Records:

^^^^^^^^

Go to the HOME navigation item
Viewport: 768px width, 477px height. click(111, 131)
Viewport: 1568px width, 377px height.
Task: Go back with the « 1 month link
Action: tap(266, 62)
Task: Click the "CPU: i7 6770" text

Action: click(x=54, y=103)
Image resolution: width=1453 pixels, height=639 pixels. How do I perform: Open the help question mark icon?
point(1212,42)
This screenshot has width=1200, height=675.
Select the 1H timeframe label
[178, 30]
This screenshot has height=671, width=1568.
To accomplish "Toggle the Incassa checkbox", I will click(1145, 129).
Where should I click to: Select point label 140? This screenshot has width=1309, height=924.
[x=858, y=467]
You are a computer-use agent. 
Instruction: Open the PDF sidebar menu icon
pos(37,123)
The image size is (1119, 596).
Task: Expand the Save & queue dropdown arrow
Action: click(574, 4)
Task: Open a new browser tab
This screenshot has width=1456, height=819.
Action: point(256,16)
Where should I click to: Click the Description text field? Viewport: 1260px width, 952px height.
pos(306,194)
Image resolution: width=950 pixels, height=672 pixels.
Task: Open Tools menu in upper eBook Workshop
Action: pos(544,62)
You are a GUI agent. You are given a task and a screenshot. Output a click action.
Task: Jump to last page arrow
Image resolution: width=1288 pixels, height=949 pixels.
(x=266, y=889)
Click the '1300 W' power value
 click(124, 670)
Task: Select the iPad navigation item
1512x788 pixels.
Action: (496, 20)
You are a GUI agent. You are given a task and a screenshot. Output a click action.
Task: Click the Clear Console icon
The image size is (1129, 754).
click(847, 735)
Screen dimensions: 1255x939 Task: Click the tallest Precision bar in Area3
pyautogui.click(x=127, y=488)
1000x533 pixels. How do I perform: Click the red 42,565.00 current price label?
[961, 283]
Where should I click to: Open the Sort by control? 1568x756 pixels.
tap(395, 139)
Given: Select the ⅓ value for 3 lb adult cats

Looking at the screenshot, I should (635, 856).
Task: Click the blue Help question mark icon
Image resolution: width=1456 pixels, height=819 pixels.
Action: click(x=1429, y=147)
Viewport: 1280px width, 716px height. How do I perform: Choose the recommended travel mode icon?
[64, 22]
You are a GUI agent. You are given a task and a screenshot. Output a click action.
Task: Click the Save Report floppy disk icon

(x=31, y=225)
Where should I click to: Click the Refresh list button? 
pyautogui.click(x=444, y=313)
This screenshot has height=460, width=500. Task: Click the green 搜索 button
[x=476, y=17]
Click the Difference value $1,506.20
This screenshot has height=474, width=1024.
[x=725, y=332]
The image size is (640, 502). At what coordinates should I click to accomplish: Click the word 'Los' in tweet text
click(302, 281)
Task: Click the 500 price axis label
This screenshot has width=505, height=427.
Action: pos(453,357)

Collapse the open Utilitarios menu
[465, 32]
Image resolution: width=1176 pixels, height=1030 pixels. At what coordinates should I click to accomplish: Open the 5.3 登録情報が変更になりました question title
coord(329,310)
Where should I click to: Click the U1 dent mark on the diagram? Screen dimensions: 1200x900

^^^^^^^^

• Task goal:
Tally the lines in the rows above that contain the string "item", where case counts. Give only the number.

• Finished answer:
2